Combien y a-t-il de migrants dans le monde et en Europe ? Qui sont les réfugiés ? Quelle est la politique de l’Union européenne et qu’est-ce que l’espace Schengen ? L’essentiel à connaître sur l’asile et les migrations en Europe.

Migrants, réfugiés et demandeurs d'asile dans le monde - Crédits : vectorscore / iStock
Migrants, réfugiés et demandeurs d’asile dans le monde - Crédits : vectorscore / iStock

Migrants, réfugiés et demandeurs d’asile : définitions

Un migrant est défini par l’Unesco comme une “personne qui vit de façon temporaire ou permanente dans un pays dans lequel il n’est pas né” et “qui a acquis d’importants liens sociaux avec ce pays”. Dans ce pays, la présence de ce migrant peut être considérée comme légale ou illégale.

Un demandeur d’asile est une personne qui dit être réfugiée mais qui n’a pas encore obtenu ce statut dans l’Etat auquel elle réclame l’accueil.

La convention de Genève de 1951 définit un réfugié comme “toute personne qui, craignant avec raison d’être persécutée du fait de sa race, de sa religion, de sa nationalité, de son appartenance à un certain groupe social ou de ses opinions politiques, se trouve hors du pays dont elle a la nationalité”. Et “qui ne peut ou ne veut, du fait de cette crainte, se réclamer de la protection de ce pays”.

Les migrants et réfugiés dans le monde

Les migrations sont un phénomène à la fois ancien, mondial et qui ne concerne qu’une petite partie de l’humanité. Si le nombre de migrants internationaux a augmenté depuis les années 1960 (ils étaient 281 millions en 2020 selon l’Organisation internationale pour les migrations), leur proportion est restée relativement stable (3,6 % aujourd’hui) en raison de l’augmentation de la population mondiale.

En 2020, plus d’1 migrant sur 5 vivait aux Etats-Unis. Le deuxième pays répertoriant le plus de migrants est l’Allemagne, suivie de l’Arabie saoudite et de la Russie. Ce sont toutefois les Etats de la péninsule arabique qui dénombrent le plus grand pourcentage de migrants dans leur population totale. Comme aux Emirats arabes unis, où 88 % de la population est constituée de migrants. 

Les causes des migrations peuvent être très diverses : guerres, motivations économiques, environnementales, de travail ou familiales… Elles sont majoritairement le fait de populations jeunes (18-30 ans) et ont la plupart du temps pour destination des pays géographiquement proches du lieu de départ.

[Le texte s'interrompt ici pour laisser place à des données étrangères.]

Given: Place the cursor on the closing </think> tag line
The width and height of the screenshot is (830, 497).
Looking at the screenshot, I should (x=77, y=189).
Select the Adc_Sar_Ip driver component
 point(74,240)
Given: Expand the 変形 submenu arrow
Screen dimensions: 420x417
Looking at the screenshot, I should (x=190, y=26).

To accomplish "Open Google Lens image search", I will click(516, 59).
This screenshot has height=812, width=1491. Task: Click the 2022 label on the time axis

Le Haut Commissariat des Nations unies pour les réfugiés note plus précisément qu’à la fin de l’année 2022, 108,4 millions de personnes étaient déracinées du fait de guerres, de conflits ou de persécutions. On dénombrait parmi elles 35,3 millions de réfugiés, 5,4 millions de demandeurs d’asile en attente de l’examen de leur dossier, et 62,5 millions de déplacés “internes” dans leur propre pays (non comptabilisés comme migrants). Un chiffre qui s’est fortement aggravé par rapport à l’année précédente (+19 millions), en raison notamment de l’invasion russe de l’Ukraine déclenchée le 24 février 2022. En près d’un an, celle-ci a contraint près de 6 millions de personnes à quitter leur pays.

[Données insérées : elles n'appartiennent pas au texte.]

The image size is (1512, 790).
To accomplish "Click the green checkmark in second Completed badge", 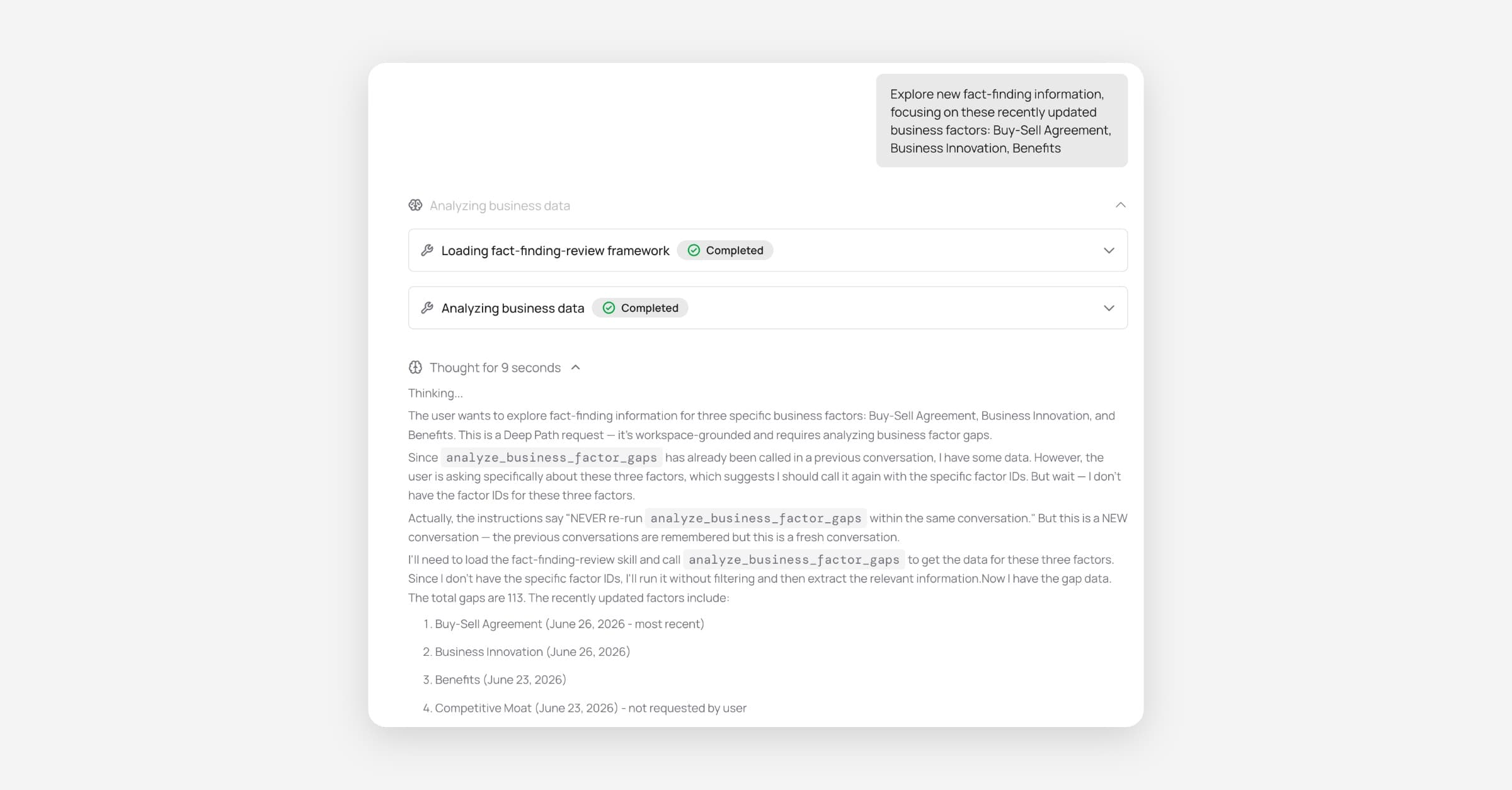I will click(x=609, y=307).
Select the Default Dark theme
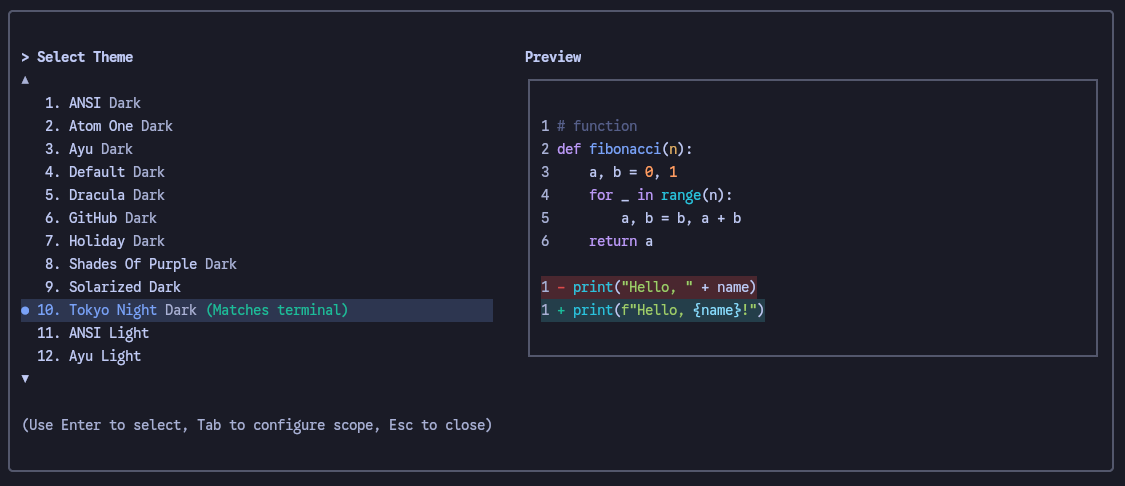Viewport: 1125px width, 486px height. 116,172
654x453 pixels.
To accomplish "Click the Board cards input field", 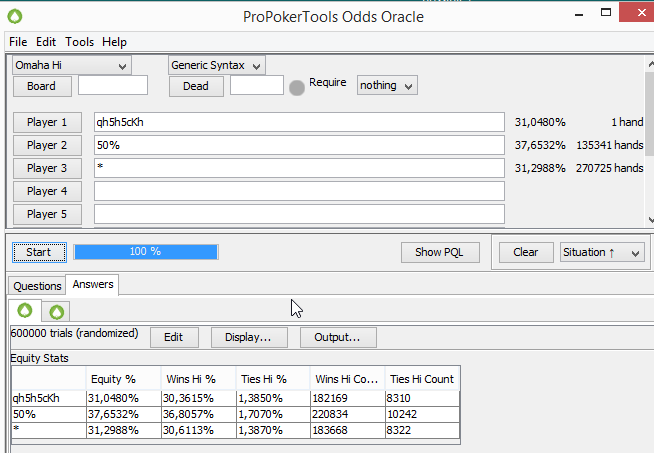I will tap(113, 86).
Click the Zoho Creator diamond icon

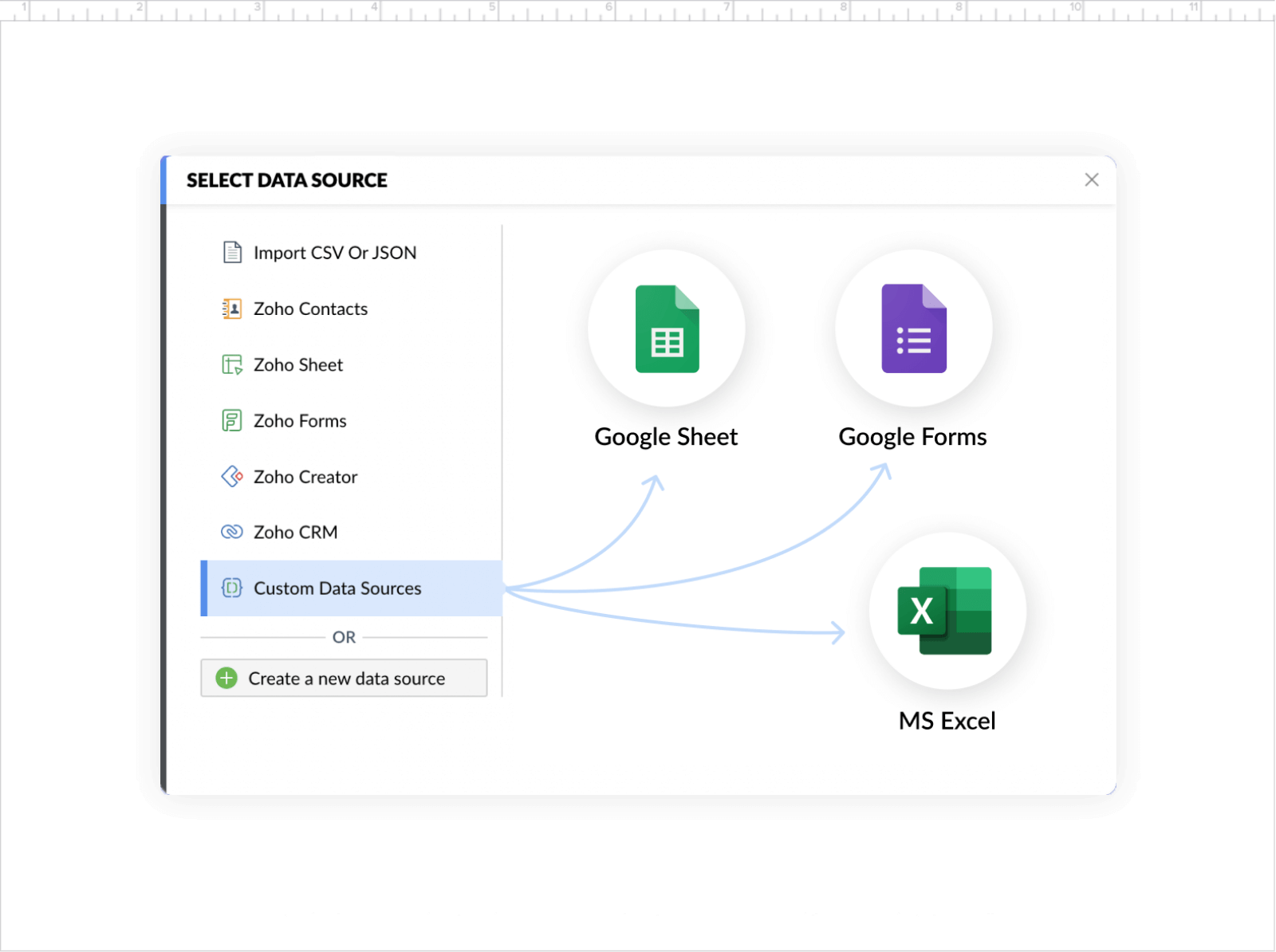(231, 476)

Origines et pays d’accueil des réfugiés

A la moitié de l’année 2023, plus de la moitié (52 %) des réfugiés mondiaux étaient originaires de seulement trois pays : la Syrie, l’Afghanistan et l’Ukraine.

La Turquie demeure le pays qui abrite le plus grand nombre de réfugiés (3,4 millions en juin 2023), dont presque tous sont Syriens, au même niveau cette année que la République islamique d’Iran (3,4 millions), qui accueille principalement des Afghans. Suivent la Colombie, terre de refuge de 2,5 millions de Vénézuéliens, l’Allemagne (2,5 millions) et le Pakistan (2,1 millions). 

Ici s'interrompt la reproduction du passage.